無駄話。

無駄話。

鬱病・適応障害持ちが書く与太話です。「下劣な党派心」による「あら探し」が多いので、合わない方はご遠慮願います。

 「虚構の昭和史」には「この世界の片隅に」のアニメを言及している。アニメもドラマも見ていないが原作は読んだ。玉音放送を聞いてからノンポリから急に軍国少女になったかのようなすずが旗竿に翻った太極旗を見る場面は、どうしても違和感を感じる。作者は読者に考えさせる為に太極旗を登場させたのだろう。昭和20年当時の日本人で太極旗が何を意味しているのかを知っている人は、ある程度、年配の在朝日本人か朝鮮に住んでいた事のある人ぐらいだろう。中には朝鮮に関心を持って古い本で太極旗を知った人はいるかもしれない。戸髙一成が「軍用機のディテールや飛び方の特徴も実にうまく描いています」と言っているが、ここは太極旗ではなく青天白日満地紅旗の方がいいのではないのか?汪兆銘の南京還都後、南京政府の国旗になった青天白日満地紅旗が国民政府の国旗として翻った方が絵になると思うが、青天白日満地紅旗は「中華民国国民政府」と称した汪兆銘、陳公博の南京政府の国旗だった事を読者、視聴者に説明する必要はあるだろう。

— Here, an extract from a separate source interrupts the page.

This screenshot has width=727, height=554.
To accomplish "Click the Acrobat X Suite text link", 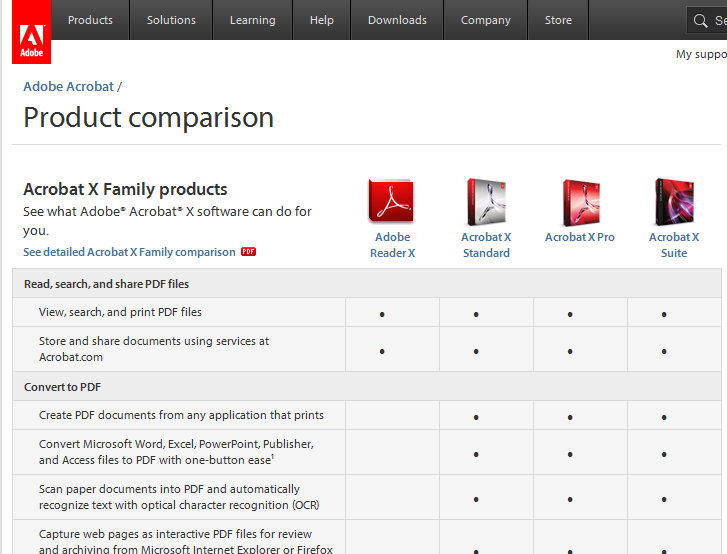I will click(x=674, y=245).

 戸髙一成、保阪正康、大木毅の三氏は李鍝公を知っているかどうかは分からないが、「この世界の片隅に」は呉が舞台なので李鍝公の薨去を伝える新聞を登場させる手もある。もっとも読者や視聴者はまず、李鍝公を知らないだろう。広島の韓国人原爆犠牲者慰霊碑の碑面に「李鍝公殿下」と篆刻で刻まれているのに、誰なのか分からず、「平和公園の外にあるのは日本人が差別しているからだ」などという、いい加減な「通説」が広まっていたものだ。

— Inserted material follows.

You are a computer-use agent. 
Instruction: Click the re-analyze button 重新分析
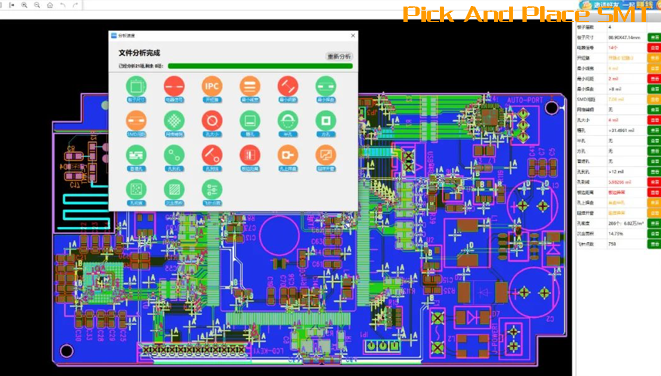point(339,56)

 昨日は田月仙の「ザ・ラスト・クイーン」の最終公演があったが、躊躇しているとチケットを確保した原田知世のコンサートとダブっていた。作中に陸士生徒時代から李王家東京邸に出入りしていた李亨根を登場させた方がよかった、とは思うが、観客はこの陸軍大尉が誰で登場させたのは何故なのか、すらまず分からないだろう。趙重九は「王家の終焉」で書いている李鍾賛は彼が昭和20年に襲爵はしなかったが子爵家の嗣子なので当然にしろ、李亨根とは李王家東京邸ですれ違った事がないのだろうか。張赫宙は「在日朝鮮人の内幕」を読んだ限りでは「秘苑の花」の取材で李王家東京邸を訪問した時に朴春琴とすれ違ったらしい。少なくとも日本では誰も李亨根が昭和20年8月15日の午後(ちょうど張赫宙の「秘苑の花」の作中世界が終わってすぐ)、李王家東京邸を訪れて英王李垠から身の振り方を指南された事を書かないのは角田房子の「閔妃暗殺」は読んでいても「わが祖国」など読んでいないからだろう。本当なら「英親王李垠伝」の本文を書いた岡崎清がネタ元には言及していないが「秘苑の花」から引用しないで陸士の先輩で防衛大学校の同僚でもある佐々木春隆の「朝鮮戦争/韓国篇」を読んで李應俊と李亨根に取材して書けたはずなのに不思議で仕方がない。おそらく東京帝大卒の金斗鎔を意識して?自分の出身大学を東京帝大なのか京都帝大なのか分からないような人が書いた「王家の終焉」を鵜呑みにすると馬鹿を見るいい例だ。